---- EXTRACT
Linear measurement function

In the case of a linear observation function with Gaussian noise, the expected log likelihood of the measurements can be written in closed form. Specifically, when \({y}_{{t}_{i}}=Gx({t}_{i})+\eta \), in which \(G\in {{\mathbb{R}}}^{d\times D}\) and \({\epsilon } \sim {\mathcal{N}}(0,R)\), we can write

$$\begin{array}{c}{{\mathbb{E}}}_{{\mathcal{N}}(m({t}_{i}),S({t}_{i}))}[\log p(\,{y}_{{t}_{i}}|{x}_{{t}_{i}})]=-\frac{1}{2}{({y}_{i}-Gm({t}_{i}))}^{T}{R}^{-1}(\,{y}_{i}-Gm({t}_{i}))\\ \,\,-\frac{1}{2}{\rm{t}}{\rm{r}}({G}^{T}{R}^{-1}GS({t}_{i}))-\,\frac{1}{2}\log |R|-\frac{d}{2}\log 2{\rm{\pi }}.\end{array}$$
(32)

This is a useful, well-known result that reduces the variance of gradients of the approximation to the ELBO in equations (17) and (18).
--------
---- DATA SHOWN
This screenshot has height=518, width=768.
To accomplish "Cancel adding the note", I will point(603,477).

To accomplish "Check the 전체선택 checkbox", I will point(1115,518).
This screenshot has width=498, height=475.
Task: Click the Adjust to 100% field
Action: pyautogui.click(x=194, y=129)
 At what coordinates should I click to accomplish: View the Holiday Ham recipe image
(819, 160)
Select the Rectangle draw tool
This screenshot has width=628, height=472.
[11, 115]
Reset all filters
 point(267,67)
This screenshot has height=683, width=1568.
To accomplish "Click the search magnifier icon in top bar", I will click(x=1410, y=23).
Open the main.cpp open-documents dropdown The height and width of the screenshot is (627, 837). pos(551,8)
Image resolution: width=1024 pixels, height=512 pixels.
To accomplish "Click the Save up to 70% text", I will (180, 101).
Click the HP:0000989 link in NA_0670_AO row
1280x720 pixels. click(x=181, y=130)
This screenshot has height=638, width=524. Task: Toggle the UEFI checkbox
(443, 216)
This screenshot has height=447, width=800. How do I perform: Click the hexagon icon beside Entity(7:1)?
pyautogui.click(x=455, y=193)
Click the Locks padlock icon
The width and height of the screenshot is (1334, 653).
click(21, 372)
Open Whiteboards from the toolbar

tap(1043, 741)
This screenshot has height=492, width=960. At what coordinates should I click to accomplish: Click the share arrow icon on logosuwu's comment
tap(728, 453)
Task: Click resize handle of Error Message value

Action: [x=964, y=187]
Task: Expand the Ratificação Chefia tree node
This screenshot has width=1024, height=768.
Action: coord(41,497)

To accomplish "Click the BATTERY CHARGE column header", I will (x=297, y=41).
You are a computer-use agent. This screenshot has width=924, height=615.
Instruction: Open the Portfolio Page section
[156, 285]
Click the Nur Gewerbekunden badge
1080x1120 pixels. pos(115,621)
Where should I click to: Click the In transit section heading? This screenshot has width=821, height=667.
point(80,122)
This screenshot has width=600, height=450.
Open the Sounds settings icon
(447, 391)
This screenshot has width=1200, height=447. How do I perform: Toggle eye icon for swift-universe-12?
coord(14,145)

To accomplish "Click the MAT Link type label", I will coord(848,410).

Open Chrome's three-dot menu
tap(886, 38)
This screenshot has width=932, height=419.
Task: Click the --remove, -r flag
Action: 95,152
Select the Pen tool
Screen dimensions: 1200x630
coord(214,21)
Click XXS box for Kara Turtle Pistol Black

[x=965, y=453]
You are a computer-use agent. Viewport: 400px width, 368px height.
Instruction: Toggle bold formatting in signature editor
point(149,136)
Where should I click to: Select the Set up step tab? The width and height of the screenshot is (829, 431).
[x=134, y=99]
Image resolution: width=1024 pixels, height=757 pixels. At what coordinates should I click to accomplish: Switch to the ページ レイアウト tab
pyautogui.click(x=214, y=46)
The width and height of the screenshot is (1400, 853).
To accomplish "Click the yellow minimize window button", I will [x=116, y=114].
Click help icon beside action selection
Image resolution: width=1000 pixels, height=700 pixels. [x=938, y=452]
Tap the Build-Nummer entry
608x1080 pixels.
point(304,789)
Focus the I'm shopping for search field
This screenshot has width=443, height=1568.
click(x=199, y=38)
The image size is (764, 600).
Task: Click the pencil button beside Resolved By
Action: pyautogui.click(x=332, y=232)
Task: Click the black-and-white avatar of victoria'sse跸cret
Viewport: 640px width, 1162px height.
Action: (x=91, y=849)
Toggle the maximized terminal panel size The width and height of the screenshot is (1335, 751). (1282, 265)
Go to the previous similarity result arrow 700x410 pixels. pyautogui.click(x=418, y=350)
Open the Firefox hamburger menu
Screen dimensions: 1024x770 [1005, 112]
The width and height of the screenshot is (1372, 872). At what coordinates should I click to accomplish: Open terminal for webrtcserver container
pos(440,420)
--------
**SHORT PROBLEM:**
According to the linear measurement function extract, what does the closed-form result for the expected log likelihood reduce?

**CORRECT RESPONSE:**
It reduces the variance of gradients of the approximation to the ELBO in equations (17) and (18).